All assertions are backed up from secondary sources. The link from :Assertion is provided by :hasSecondarySource.
As the Class hierarchy diagram shows, DPRR authority lists are grouped broadly into two types, those with abbreviations, and those with associated descriptive text (and one that has neither: :Sex). (:Office belongs to both groups). Two authority lists, :Office and :Province, are internal hierarchical organisations, which is expressed through their :hasParent property.
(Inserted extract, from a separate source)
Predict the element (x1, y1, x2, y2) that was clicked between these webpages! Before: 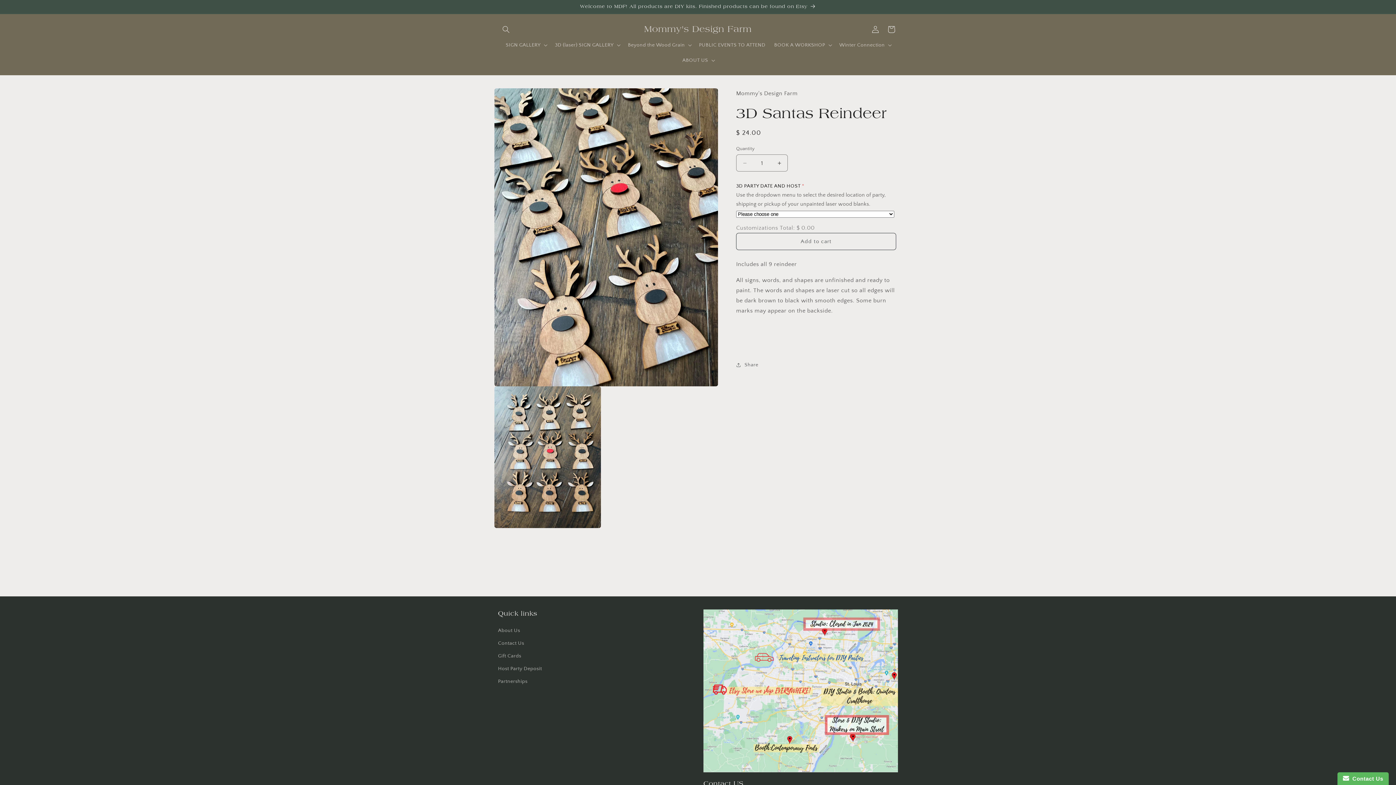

In the Class Relationships figure you can see that both Primary and Secondary sources (:PrimarySource and :SecondarySource) are subclassed from :AuthorityWithAbbreviation. In addition to primary name and abbreviation, however, both :Source types have provision to support further bibiliographic data about the sources. You can look up the details in the OWLDoc materials.
DPRR has been built with the purpose of bringing together primarily 20th and 21st century prosopographical scholarship about the Roman Republic. For this reason, pretty well all the assertions made in DPRR come from one secondary source or another, and hence there is a link from :Assertion to :SecondarySource through the Assertion’s property :hasSecondarySource.
Although some structure has been put in place to for primary historical sources, and in some cases the reference to the primary source as provided by the secondary source has been harvested, DRPP’s research team found that there was insufficient time to resolve these references to actual Primary Source objects in :PrimarySource. Thus, this structure, although in place, should not at this time be expected to be useful for queries against DPRR data, since it is essentially not populated with data.